Les habitants des villages de Kolia, Satadougou et Garaboreya, dans la commune de Bembou, vivent un véritable calvaire à cause des machines cracheuses et des motos tricycles.

"Aujourd'hui, une bonne partie de l'eau est devenue jaunâtre et le bruit des pompes manuelles placées aux abords résonne partout et laissent couler des produits toxiques et des déchets dans les profondeurs du fleuve. L'huile est déversée partout dans la nature aussi", indique Kama Dansokho, président des jeunes du village de Kolia.

D'ailleurs, fustige M. Dansokho, le long du fleuve est occupé par les Chinois, Sénégalais, Burkinabè et Maliens, en commençant par Satadougou, Wortokati, Sékhoto, Kolia jusqu'à Sansamba et Garboréya, à la frontière dans la zone de Moussala.

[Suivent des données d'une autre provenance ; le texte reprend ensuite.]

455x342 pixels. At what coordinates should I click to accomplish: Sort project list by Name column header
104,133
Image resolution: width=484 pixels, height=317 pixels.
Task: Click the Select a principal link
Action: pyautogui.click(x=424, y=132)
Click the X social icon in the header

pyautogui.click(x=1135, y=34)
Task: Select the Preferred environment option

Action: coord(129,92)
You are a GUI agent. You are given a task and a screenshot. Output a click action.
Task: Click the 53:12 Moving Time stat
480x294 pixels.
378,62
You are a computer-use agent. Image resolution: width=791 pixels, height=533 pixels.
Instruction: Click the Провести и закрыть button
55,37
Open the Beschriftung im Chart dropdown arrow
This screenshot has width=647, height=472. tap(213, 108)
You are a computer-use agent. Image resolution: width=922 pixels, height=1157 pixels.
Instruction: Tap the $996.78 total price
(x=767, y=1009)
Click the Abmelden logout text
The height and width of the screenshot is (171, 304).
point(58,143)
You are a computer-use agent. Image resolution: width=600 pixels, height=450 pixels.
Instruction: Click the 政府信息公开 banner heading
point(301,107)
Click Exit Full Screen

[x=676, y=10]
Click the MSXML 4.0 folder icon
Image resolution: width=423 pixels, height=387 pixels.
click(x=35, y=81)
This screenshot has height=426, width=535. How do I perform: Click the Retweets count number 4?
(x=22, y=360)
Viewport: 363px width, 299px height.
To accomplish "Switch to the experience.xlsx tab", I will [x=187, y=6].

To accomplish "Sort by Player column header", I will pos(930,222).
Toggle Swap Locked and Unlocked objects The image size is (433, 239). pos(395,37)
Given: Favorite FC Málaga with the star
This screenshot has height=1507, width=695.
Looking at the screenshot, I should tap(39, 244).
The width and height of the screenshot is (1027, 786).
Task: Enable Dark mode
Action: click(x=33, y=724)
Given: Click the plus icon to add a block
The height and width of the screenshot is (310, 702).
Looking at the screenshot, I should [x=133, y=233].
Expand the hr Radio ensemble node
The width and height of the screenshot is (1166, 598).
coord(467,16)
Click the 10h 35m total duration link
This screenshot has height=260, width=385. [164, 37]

Un cadre de concertation et de dialogue pour la dépollution de la Falémé, principal affluent du fleuve Sénégal, qui constitue la frontière naturelle entre le Sénégal et le Mali, a été mis en place mercredi 7 août 2024, à Kidira, dans la région de Tambacounda (est).

Le 18 juillet 2024, le Conseil des ministres a examiné et adopté, un projet de décret interdisant les activités minières et l'octroi de permis d'exploitation dans la zone de la Falémé, affluent le plus important du fleuve Sénégal.

Le 2 août 2024, le ministre de l'Environnement et de la Transition écologique, Daouda Ngom, a annoncé l'interdiction des activités minières pour une durée de trois ans dans les zones tampons situées à 500 mètres des berges de la Falémé

M. Ngom s'entretenait avec l'Agence de presse sénégalaise (APS), à la veille des journées nationales de reboisement et de nettoiement organisées le samedi 3 août et dimanche 4 août 2024 à Touba et dans le reste du pays.

L'application des mesures annoncées par le gouvernement pourrait contribuer à ralentir, voire interrompre la disparition aujourd'hui inexorable de la Falémé avec ses éventuelles conséquences sur la vie des populations habitant la zone.